Bob Woodruff (21:27):
Yeah, that exact topic and the one you just asked me about getting back and somehow report again was really at the same time. And I think for many of the same reason is that we’re in Bethesda Navel. Once I was hit, went off to Balad where they rebuilt my whole health, it removed my left part of my skull so the brain could breathe and then they xed my entire rest of my body. Or they tried to, and then off to long stool in Germany and then back to Bethesda Naval. And this is pretty fricking amazing. It’s like 72 hours after that blast where you look back in Vietnam, it something like 37 days to get people out that are wounded back to hospitals in the us. I mean, just the technology is amazing to stabilize the vehicle, the planes and the helicopters. But anyway, so when I got back to there, I was out for 36 days and there I was on the third floor, the Bethesda Naval.
(22:31):
And there’s a lot of, obviously it’s navy, it’s, there’s a lot of Marines that were badly wounded, the other ones on that third floor. And so my three brothers would come and my parents, actually, they were both still alive then.

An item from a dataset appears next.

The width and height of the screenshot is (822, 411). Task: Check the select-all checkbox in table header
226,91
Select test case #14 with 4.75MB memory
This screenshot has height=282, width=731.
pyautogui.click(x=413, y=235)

And then of course my wife, the kids were not allowed to come in because what it would look like to them. So they were on the third floor and we had no idea. They didn’t know if I was going to live or not, but they saw all of these other marines that were on the same place. And sometimes it makes me cry that a lot of them were still out unconscious, like me and other ones were badly wounded. There was amputees. Most of the ones that were burnt were down in Texas, but this was like the center of the brain injury, the ones that are badly impacted by it.
(23:28):
And they came in and my brother and my wife and my two brothers said, listen, is there any way when you leave this place, this is actually after I woke up and they realized I was still alive and I’m wandering, be able to get around the floor. And they said, when you come back, you’ve got us, you’ve still got your job at a, B, C, you’ve got some stability. Or also at the time I was 45 years old compared to 22 in the Marines. And they thought there’s going to be the biggest problem when all the people go back to their towns and their cities is they may not have exactly the same kind of support once they leave and they will. The VA was amazing, but certainly not prepared for these kinds of wounds. And we’re worried about, there’s going to need to find a way for the people of our country to fill that gap between what the family can do, the friends can do on what the government can do.
(24:36):
And so they thought, well, let’s start a simple little foundation and we can just raise some money. And there’s one family told her they had to get out of their base and move somewhere. They didn’t have a mattress for the new place they needed. So can you get someone to help that? Or people needed to get a vehicle to get from one place to another. So can we get somebody to donate to get a car, whatever these relatively simple ones at the time and started a foundation. We didn’t think it was going to last more than a year or something when this thing was right at the peak of the war. But of course it didn’t end and it didn’t stop, and the fact it kept getting worse. So it’s continued ever since.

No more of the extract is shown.